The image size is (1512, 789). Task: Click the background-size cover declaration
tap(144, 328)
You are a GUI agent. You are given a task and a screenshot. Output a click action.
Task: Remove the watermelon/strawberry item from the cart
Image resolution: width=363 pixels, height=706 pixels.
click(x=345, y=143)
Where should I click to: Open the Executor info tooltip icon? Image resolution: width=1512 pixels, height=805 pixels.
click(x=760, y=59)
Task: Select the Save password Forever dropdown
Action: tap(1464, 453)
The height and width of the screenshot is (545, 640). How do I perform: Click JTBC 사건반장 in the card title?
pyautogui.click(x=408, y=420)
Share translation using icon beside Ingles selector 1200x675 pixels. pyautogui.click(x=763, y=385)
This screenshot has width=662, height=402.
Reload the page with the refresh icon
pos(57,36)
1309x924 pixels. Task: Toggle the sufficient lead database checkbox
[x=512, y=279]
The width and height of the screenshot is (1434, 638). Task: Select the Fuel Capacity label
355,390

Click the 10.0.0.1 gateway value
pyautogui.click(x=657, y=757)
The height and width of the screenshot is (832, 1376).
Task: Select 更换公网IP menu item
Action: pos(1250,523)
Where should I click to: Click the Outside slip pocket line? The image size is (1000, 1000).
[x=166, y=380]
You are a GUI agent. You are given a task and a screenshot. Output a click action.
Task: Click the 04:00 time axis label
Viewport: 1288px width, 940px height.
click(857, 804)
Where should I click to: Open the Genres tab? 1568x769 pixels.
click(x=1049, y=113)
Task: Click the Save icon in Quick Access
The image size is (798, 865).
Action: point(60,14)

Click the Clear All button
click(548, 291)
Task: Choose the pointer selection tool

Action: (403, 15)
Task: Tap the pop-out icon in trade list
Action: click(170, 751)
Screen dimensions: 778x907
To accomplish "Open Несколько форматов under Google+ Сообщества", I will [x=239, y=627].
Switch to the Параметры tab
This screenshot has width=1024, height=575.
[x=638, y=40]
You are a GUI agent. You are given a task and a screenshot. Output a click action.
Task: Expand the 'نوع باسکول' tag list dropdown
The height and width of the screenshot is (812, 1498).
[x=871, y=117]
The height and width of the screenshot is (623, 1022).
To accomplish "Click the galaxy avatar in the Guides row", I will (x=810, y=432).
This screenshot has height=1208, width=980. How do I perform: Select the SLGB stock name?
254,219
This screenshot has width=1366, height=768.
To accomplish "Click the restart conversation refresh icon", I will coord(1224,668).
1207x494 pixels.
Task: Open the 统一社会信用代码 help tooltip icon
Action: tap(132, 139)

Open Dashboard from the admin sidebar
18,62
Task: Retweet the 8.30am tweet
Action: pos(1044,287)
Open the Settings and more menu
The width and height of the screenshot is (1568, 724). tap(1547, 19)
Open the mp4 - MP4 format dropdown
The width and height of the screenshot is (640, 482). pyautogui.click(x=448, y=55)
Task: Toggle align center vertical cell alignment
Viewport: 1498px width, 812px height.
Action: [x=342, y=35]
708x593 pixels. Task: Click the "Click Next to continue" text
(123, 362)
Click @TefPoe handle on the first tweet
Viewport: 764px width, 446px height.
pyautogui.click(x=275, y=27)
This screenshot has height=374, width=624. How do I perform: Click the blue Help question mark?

▶ **Given exercise**
Can you edit all the lines above so that "Clear All" becomes "Reset All" and nothing else changes?

▶ **The output**
The image size is (1512, 789). Task: Click the background-size cover declaration
tap(144, 328)
You are a GUI agent. You are given a task and a screenshot. Output a click action.
Task: Remove the watermelon/strawberry item from the cart
Image resolution: width=363 pixels, height=706 pixels.
click(x=345, y=143)
Where should I click to: Open the Executor info tooltip icon? Image resolution: width=1512 pixels, height=805 pixels.
click(x=760, y=59)
Task: Select the Save password Forever dropdown
Action: tap(1464, 453)
The height and width of the screenshot is (545, 640). How do I perform: Click JTBC 사건반장 in the card title?
pyautogui.click(x=408, y=420)
Share translation using icon beside Ingles selector 1200x675 pixels. pyautogui.click(x=763, y=385)
This screenshot has width=662, height=402.
Reload the page with the refresh icon
pos(57,36)
1309x924 pixels. Task: Toggle the sufficient lead database checkbox
[x=512, y=279]
The width and height of the screenshot is (1434, 638). Task: Select the Fuel Capacity label
355,390

Click the 10.0.0.1 gateway value
pyautogui.click(x=657, y=757)
The height and width of the screenshot is (832, 1376).
Task: Select 更换公网IP menu item
Action: pos(1250,523)
Where should I click to: Click the Outside slip pocket line? The image size is (1000, 1000).
[x=166, y=380]
You are a GUI agent. You are given a task and a screenshot. Output a click action.
Task: Click the 04:00 time axis label
Viewport: 1288px width, 940px height.
click(857, 804)
Where should I click to: Open the Genres tab? 1568x769 pixels.
click(x=1049, y=113)
Task: Click the Save icon in Quick Access
The image size is (798, 865).
Action: point(60,14)

Click the Reset All button
click(548, 291)
Task: Choose the pointer selection tool

Action: (403, 15)
Task: Tap the pop-out icon in trade list
Action: click(170, 751)
Screen dimensions: 778x907
To accomplish "Open Несколько форматов under Google+ Сообщества", I will [x=239, y=627].
Switch to the Параметры tab
This screenshot has width=1024, height=575.
[x=638, y=40]
You are a GUI agent. You are given a task and a screenshot. Output a click action.
Task: Expand the 'نوع باسکول' tag list dropdown
The height and width of the screenshot is (812, 1498).
[x=871, y=117]
The height and width of the screenshot is (623, 1022).
To accomplish "Click the galaxy avatar in the Guides row", I will (x=810, y=432).
This screenshot has height=1208, width=980. How do I perform: Select the SLGB stock name?
254,219
This screenshot has width=1366, height=768.
To accomplish "Click the restart conversation refresh icon", I will coord(1224,668).
1207x494 pixels.
Task: Open the 统一社会信用代码 help tooltip icon
Action: tap(132, 139)

Open Dashboard from the admin sidebar
18,62
Task: Retweet the 8.30am tweet
Action: pos(1044,287)
Open the Settings and more menu
The width and height of the screenshot is (1568, 724). tap(1547, 19)
Open the mp4 - MP4 format dropdown
The width and height of the screenshot is (640, 482). pyautogui.click(x=448, y=55)
Task: Toggle align center vertical cell alignment
Viewport: 1498px width, 812px height.
Action: [x=342, y=35]
708x593 pixels. Task: Click the "Click Next to continue" text
(123, 362)
Click @TefPoe handle on the first tweet
Viewport: 764px width, 446px height.
pyautogui.click(x=275, y=27)
This screenshot has height=374, width=624. How do I perform: Click the blue Help question mark?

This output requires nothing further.